1. Macule is a flat non palpable lesion with changes in skin color. Its size is less than 1 cm.
2. Patch is also a flat non palpable lesion with changes in skin color but the size is more than 1 cm.
3. Papule is a solid, elevated lesion and its size is less than 0.5 cm.
4. Nodule is a solid, elevated lesion and its size is more than 0.5 cm.
5. Plaque is an elevated, palpable, flat-topped lesion which is more than or equal to 1 cm in size.
6. Vesicle is a fluid (serous) filled raised Iesion of size less than or equal to 1 cm.
7. Bulla is a fluid (serous) filled raised lesion and its size is more than 1 cm.
8. Pustule is pus-filled raised lesion
9. Cyst is a nodule consisting of an epithelial-lined cavity filled with fluid or semi-solid material.
10. Scale is a think flake of dead exfoliated epidermis.
11. Crust is dried residue of skin exudates such as serum, pus, and blood.
12. Erosion is non-scarring loss of superficial epidermis.
13. Excoriation is a scratch mark (erosions caused by scratching)
14. Fissure is a liner crack in the skin, often resulting from excessive dryness.
15. Lichenification is chronic thickening of skin with increased skin markings.
16. Ulcer is a circumscribed loss of skin extending into the dermis.
17. Erythema is redness of skin due to vascular dilatation.
18. Petechia is a pinpoint macule of blood less than 1 to 2 mm.
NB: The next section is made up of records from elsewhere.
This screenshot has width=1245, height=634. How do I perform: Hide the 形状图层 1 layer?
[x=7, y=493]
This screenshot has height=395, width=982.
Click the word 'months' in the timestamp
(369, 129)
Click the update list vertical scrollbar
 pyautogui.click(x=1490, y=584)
It does not blanch with pressure.
19. Purpura is a macule or papule of blood in skin. It is larger in size than a petechia and does not blanch with pressure.
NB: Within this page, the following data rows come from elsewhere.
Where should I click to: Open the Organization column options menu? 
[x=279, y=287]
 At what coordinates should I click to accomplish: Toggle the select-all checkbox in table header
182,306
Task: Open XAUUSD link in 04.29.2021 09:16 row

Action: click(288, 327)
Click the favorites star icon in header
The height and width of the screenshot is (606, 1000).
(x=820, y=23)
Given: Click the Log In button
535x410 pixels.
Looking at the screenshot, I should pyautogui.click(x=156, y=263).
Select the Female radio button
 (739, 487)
20. Ecchymosis is larger confluent area of purpura and reassembles a bruise. 21. Telangiectasia is abnormally visible dilatation of blood vessels.

Some Common Allergic and Immune Mediated Disorders Are:
1. Urtricaria (Hives):
Utricaria is superficial, intense erythema and edema in a localized area of the body. It is a result of vasoactive mediators such as histamine released by the mast cells in type I hypersensitivity reaction. Type I hypersensitivity reaction is mediated by IgE antibodies.
It is classified on the basis of time for which the lesion last. If the lesion lasts for less than 24 hours it is called urtricaria. If the lesion lasts for more than 24 hours it is called urtricaria vasculitis. If the condition is present for less than 6 weeks it is said to be acute urtricaria and if the condition is present for more than 6 weeks it is said to be chronic urtricaria.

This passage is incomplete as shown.